**Work instruction**
Please return every line of the records below that holds the word "answer".

──────── Provided data ────────

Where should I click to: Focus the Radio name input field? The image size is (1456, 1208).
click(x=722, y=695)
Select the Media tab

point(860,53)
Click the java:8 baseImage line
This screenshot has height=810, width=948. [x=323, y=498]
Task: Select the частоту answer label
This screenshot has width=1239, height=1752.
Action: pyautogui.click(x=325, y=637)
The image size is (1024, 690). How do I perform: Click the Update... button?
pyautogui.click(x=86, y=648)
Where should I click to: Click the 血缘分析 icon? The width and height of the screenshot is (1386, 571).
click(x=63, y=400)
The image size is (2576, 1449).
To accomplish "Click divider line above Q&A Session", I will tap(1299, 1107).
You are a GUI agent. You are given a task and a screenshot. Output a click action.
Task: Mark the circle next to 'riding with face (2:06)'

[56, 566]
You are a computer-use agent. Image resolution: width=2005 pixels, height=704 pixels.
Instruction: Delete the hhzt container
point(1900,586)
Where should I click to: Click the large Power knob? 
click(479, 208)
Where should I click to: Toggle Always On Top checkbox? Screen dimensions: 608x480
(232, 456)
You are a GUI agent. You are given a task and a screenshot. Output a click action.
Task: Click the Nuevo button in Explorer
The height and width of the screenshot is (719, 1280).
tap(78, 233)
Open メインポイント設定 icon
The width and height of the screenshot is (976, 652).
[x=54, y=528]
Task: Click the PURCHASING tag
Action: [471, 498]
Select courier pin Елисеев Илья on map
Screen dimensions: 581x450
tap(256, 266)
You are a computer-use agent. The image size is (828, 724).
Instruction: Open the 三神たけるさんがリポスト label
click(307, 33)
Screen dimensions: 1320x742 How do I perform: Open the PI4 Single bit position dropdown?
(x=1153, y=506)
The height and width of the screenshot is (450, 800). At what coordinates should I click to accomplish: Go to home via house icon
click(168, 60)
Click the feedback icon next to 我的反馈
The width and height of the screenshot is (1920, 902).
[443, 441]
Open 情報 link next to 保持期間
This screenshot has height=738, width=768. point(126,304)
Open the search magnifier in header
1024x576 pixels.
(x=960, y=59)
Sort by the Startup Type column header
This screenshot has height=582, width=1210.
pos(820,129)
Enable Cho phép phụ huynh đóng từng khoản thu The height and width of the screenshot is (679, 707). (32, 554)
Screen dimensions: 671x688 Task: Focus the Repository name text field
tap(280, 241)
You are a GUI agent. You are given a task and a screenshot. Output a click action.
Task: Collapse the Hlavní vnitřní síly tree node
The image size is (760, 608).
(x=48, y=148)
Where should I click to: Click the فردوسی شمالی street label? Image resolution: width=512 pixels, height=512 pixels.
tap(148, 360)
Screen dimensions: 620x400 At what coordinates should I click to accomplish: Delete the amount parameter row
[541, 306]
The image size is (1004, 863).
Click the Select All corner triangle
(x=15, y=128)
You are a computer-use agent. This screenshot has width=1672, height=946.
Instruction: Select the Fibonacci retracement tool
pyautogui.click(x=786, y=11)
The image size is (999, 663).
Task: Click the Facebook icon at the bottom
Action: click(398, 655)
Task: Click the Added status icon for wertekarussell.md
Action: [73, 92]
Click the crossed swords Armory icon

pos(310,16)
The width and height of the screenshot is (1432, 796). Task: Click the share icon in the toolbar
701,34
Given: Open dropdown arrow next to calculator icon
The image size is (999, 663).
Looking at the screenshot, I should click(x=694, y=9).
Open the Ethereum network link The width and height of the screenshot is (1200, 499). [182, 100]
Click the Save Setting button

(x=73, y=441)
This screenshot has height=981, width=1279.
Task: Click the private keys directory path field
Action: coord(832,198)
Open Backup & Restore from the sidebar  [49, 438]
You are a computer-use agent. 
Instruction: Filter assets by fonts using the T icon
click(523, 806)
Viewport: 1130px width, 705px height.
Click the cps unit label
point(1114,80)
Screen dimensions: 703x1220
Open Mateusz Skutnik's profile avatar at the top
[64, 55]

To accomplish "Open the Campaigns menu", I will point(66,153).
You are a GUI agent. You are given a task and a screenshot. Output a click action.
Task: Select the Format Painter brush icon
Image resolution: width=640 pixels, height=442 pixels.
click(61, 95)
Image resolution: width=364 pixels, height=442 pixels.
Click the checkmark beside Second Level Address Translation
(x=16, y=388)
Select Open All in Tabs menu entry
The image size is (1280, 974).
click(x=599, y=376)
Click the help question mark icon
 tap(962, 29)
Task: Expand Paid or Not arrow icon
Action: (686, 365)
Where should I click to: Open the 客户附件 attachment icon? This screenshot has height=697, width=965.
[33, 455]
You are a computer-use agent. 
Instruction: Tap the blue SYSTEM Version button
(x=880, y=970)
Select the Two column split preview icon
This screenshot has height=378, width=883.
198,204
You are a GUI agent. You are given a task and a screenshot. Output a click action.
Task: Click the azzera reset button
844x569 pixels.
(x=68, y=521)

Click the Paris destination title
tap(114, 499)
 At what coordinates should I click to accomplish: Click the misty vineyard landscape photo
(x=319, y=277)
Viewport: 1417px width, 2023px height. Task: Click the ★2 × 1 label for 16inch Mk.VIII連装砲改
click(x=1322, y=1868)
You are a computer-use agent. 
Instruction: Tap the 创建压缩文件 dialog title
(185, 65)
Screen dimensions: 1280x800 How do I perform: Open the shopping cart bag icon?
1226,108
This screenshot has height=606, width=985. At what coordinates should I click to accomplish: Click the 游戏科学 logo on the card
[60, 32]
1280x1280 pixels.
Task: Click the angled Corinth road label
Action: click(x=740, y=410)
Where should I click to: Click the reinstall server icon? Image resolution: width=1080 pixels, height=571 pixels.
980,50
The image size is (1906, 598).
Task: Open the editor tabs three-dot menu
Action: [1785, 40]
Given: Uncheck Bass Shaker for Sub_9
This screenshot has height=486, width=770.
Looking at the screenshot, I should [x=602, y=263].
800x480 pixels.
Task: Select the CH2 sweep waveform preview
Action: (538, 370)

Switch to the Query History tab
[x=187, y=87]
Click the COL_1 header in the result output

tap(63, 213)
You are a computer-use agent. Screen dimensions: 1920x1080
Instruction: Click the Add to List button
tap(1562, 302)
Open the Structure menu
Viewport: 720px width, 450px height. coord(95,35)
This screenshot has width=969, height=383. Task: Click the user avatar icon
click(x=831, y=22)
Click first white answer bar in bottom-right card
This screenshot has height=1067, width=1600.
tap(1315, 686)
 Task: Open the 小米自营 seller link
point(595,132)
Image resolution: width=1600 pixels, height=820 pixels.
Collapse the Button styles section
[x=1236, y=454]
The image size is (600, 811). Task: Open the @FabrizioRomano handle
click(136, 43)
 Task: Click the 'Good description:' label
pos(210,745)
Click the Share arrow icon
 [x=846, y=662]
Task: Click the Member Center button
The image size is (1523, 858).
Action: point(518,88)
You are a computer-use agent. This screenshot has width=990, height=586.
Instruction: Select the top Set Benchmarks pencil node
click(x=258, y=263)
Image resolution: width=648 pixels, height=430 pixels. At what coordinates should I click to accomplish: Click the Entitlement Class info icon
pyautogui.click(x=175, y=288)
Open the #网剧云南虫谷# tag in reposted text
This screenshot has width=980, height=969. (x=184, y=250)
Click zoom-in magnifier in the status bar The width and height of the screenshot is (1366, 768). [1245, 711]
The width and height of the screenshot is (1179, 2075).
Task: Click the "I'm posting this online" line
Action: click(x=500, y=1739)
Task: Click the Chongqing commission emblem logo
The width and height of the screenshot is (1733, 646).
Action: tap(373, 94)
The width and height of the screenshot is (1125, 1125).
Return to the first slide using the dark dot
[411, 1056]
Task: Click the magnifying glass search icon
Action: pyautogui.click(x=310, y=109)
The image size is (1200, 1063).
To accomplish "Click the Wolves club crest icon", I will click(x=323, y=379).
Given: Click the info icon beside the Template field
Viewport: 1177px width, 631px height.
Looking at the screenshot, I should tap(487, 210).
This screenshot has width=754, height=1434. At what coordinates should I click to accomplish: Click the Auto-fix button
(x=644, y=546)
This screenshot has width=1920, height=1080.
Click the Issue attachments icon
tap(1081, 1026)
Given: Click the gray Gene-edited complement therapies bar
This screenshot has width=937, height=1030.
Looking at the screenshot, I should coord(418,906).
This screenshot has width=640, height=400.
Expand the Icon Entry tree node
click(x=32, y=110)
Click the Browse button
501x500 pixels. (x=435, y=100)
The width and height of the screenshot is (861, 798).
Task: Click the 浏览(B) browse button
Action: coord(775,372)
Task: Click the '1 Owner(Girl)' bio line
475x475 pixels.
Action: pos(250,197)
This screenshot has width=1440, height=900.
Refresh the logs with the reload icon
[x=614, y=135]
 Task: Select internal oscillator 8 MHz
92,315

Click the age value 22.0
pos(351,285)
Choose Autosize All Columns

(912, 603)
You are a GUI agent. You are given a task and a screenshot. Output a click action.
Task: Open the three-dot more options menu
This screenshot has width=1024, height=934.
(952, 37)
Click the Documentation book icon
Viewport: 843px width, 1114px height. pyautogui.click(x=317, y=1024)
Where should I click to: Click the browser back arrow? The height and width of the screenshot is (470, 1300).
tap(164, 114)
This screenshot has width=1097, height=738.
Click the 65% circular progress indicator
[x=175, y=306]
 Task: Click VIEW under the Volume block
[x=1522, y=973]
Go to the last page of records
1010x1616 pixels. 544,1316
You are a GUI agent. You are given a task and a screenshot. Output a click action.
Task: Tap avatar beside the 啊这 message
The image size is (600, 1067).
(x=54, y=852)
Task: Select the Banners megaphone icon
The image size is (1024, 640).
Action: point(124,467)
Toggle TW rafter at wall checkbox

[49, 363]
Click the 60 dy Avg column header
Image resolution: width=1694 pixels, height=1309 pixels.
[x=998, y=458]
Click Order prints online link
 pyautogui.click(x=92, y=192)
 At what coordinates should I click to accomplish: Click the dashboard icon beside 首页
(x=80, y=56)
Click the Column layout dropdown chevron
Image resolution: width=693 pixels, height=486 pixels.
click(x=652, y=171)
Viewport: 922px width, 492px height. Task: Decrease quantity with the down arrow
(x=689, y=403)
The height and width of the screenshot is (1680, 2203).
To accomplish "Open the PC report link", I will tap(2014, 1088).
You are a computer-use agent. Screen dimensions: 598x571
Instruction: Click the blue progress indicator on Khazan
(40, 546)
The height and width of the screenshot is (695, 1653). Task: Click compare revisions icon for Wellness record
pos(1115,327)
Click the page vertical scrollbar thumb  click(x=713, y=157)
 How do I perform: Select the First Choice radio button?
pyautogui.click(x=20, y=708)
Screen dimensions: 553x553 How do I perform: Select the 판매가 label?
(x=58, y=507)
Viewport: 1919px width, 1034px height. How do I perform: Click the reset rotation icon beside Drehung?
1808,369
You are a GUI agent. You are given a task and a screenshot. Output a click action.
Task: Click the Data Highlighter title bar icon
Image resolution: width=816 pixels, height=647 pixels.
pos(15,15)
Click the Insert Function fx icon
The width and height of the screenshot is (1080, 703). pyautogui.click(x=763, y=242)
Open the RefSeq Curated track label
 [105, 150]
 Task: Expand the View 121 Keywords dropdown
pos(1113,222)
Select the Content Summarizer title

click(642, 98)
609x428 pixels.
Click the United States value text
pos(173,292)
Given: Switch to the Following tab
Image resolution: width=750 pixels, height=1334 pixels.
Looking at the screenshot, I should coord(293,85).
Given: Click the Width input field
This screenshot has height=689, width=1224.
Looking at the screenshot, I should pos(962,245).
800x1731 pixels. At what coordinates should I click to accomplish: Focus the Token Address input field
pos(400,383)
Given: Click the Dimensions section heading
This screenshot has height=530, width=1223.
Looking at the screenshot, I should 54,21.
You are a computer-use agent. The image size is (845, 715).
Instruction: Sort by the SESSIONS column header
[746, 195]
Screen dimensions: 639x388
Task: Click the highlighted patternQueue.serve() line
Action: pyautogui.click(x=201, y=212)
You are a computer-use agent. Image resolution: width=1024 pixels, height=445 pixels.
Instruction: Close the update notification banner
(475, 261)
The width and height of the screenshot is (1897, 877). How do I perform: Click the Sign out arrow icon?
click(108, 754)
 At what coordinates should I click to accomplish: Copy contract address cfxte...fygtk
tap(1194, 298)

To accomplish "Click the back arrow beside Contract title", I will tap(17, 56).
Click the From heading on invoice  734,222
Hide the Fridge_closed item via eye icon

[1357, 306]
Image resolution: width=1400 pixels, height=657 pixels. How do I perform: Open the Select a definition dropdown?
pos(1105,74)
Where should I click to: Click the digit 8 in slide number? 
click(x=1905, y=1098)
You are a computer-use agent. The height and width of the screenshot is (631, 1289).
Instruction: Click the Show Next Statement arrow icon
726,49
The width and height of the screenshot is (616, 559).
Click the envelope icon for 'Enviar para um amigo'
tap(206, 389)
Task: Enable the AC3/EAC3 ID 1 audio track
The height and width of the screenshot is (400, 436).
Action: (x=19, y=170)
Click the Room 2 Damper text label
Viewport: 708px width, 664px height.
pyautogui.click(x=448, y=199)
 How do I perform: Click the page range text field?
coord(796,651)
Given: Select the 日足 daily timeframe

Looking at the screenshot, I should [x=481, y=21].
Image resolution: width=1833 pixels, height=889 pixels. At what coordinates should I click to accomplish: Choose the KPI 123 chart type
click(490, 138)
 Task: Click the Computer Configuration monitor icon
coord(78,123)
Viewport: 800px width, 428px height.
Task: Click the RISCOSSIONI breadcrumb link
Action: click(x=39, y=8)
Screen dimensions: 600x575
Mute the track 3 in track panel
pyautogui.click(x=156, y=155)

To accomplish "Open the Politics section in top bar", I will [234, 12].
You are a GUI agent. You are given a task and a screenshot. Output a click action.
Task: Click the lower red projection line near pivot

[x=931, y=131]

────────

**Completed exercise**
Task: Select the частоту answer label
Click first white answer bar in bottom-right card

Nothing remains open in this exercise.